A sad coincidence: I just read of the passing of theater director Gordon Davidson, which occurred on the same day as Sir Neville’s. Davidson was the longtime Arristic Director of the Center Theater Group in Los Angeles, and their home base was the Mark Taper Forum at the Los Angeles Music Center — the same hall in which Marriner and the Los Angeles Chamber Orchestra would hold their concerts. Sometimes a play would be in mid-production at the time of an LACO concert, and the orchestra would be seated in the midst of the stage set for that particular play. (I remember one LACO performance in a lovely set for Shaw’s “Major Barbara”, which I also saw and which production featured an up-and-coming actress named Blythe Danner.)
A lovely eulogy of Neville Marriner’s greatness and his wonderful contribution to music in so many respects. Thank you.
The music world has lost another towering colossus.The ASMF under Neville Marriner were regarded as the finest chamber orchestra in the world in the sixties & seventies until the original instrument era started to shed new light on the old baroque & classical period masterpieces.In spite of this ,many of their recordings remain benchmarks to this day. One of my most prized sets of CD’s is the wonderful set of 28 CD’s of the Argo years with the ASMF’s early recordings in wonderful analogue sound. RIP Sir Neville & thank you for the music, a never ending source of inspiration!

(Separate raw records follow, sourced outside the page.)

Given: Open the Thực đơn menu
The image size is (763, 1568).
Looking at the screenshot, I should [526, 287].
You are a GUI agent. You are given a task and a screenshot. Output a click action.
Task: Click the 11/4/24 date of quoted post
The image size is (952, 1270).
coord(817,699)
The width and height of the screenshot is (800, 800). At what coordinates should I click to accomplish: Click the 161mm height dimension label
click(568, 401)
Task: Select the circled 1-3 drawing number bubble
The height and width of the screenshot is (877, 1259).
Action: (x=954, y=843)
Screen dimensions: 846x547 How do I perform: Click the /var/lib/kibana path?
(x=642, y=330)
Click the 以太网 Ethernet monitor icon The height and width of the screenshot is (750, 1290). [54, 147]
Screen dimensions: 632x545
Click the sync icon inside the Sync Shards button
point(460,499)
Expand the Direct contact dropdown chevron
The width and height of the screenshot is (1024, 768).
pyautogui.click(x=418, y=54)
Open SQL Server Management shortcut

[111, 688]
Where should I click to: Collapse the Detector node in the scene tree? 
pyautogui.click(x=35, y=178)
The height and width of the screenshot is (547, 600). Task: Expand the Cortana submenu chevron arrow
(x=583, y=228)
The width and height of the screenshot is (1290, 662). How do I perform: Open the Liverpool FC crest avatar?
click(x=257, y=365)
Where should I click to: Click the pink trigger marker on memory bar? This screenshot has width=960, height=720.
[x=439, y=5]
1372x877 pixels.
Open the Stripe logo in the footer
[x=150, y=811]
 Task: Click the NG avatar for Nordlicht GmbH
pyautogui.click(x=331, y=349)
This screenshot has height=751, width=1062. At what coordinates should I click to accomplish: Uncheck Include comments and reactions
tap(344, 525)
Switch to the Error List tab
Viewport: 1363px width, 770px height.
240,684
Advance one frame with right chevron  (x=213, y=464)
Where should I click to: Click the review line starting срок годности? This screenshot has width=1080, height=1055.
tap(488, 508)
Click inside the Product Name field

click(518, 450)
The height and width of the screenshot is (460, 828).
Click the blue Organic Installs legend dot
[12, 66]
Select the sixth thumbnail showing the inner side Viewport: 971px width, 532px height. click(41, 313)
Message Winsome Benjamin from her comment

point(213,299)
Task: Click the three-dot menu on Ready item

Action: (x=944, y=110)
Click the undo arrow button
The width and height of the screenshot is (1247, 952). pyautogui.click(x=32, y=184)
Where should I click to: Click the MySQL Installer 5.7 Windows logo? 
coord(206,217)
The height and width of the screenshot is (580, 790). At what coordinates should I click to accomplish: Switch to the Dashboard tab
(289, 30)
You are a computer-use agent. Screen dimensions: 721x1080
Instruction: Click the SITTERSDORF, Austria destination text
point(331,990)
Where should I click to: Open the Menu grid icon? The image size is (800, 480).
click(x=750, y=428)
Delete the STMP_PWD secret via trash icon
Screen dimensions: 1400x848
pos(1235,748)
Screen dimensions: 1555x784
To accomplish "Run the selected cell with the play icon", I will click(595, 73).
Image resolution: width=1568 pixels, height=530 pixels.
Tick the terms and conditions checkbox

Which great conductors born in the 1920’s are still alive apart from Blomstedt, Haitink, Dohnanyi and Previn?
While the (very) short list would be subject to one’s taste, I think that Stanisław Skrowaczewski merits inclusion in that category.
Definitely. And Prêtre sometimes.
Dear Christos, just to add to your lovely memories, describing vividly what a great man he was, let me tell you that Sir Neville conducted Mahler’s number One here in Zagreb, with Zagreb Philharmonic Orchestra – twice. First time, in 2009., for all of us, the orchestra, audience and him, it fell in an unfortunate moment when Lisinski concert hall was going through some reconstruction so they performed in totally not adequate venue of a bank center hall. Hi did it without complaining, doing his best. But, for his next guest performance in 2011, then back in the concert hall, the manager of the orchestra did a nice, sort of apologizing gesture to him and the audience, and listed Mahler’s Titan again. What a superb performance it was, with the finale still resounding clearly and triumphant in my memory. There was not a hint that Sir Neville has any problem with taking Mahler seriously. And it was Mahler with unusual heavenly smile on his face.